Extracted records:
==*==

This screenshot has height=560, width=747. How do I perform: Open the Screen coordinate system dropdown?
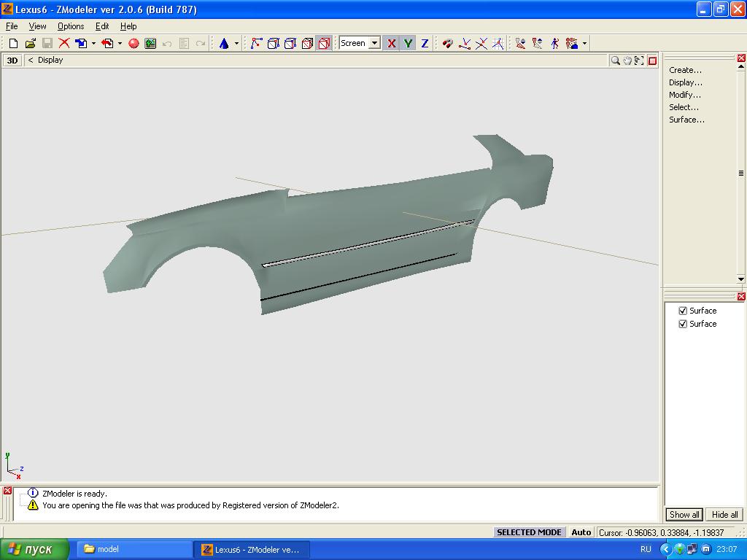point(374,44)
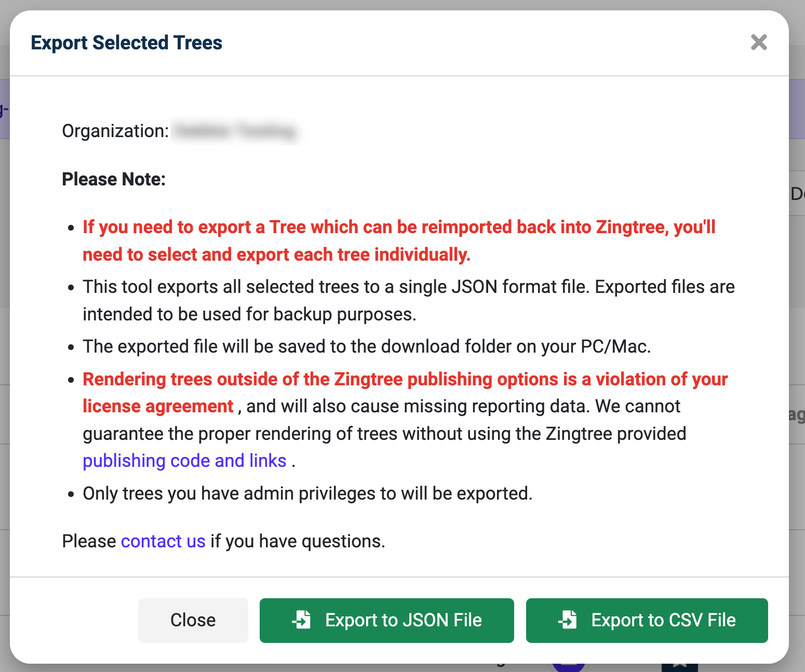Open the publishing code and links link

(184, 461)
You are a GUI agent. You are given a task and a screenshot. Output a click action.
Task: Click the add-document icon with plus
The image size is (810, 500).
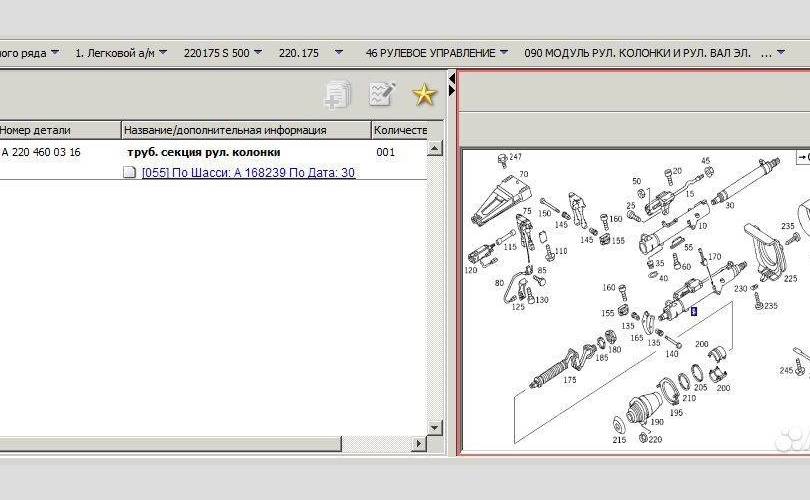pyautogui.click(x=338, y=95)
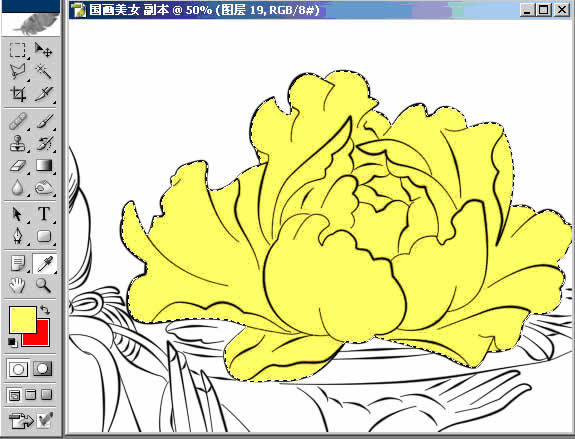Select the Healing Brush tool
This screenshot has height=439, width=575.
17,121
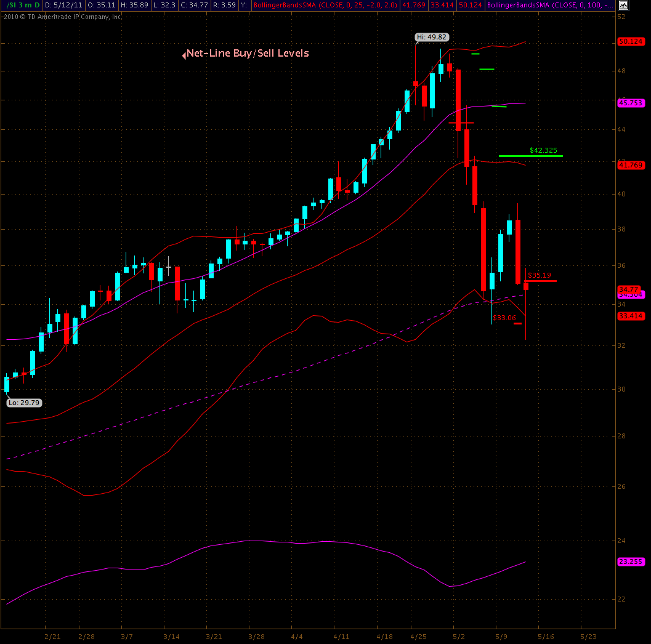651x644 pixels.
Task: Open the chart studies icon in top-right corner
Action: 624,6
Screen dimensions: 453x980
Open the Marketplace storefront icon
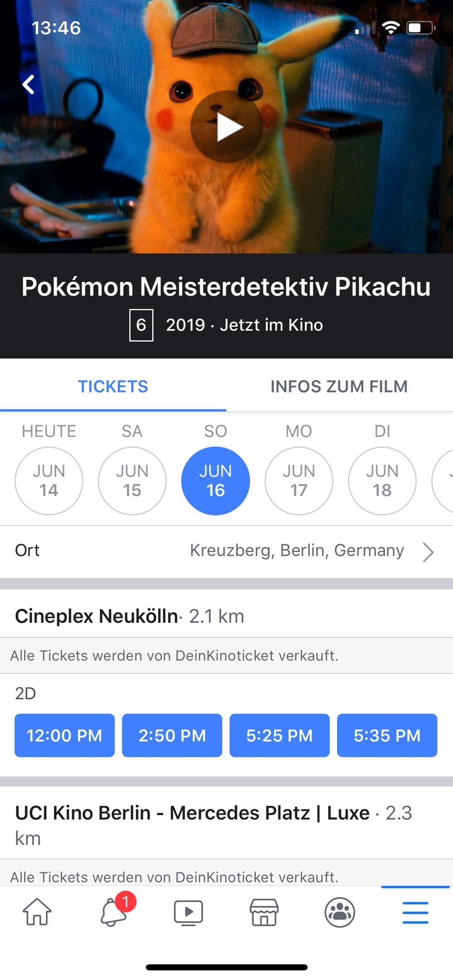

==*==

▶ **Work instruction**: Print the data exactly as written, dropping any images it holds.

▶ **Answer space**:
This screenshot has height=560, width=747. How do I perform: Open the Screen coordinate system dropdown?
point(374,44)
Open the publishing code and links link

(184, 461)
You are a GUI agent. You are given a task and a screenshot. Output a click action.
Task: Click the add-document icon with plus
The image size is (810, 500).
pyautogui.click(x=338, y=95)
Select the Healing Brush tool
This screenshot has height=439, width=575.
17,121
651x644 pixels.
Task: Open the chart studies icon in top-right corner
Action: 624,6
Screen dimensions: 453x980
Open the Marketplace storefront icon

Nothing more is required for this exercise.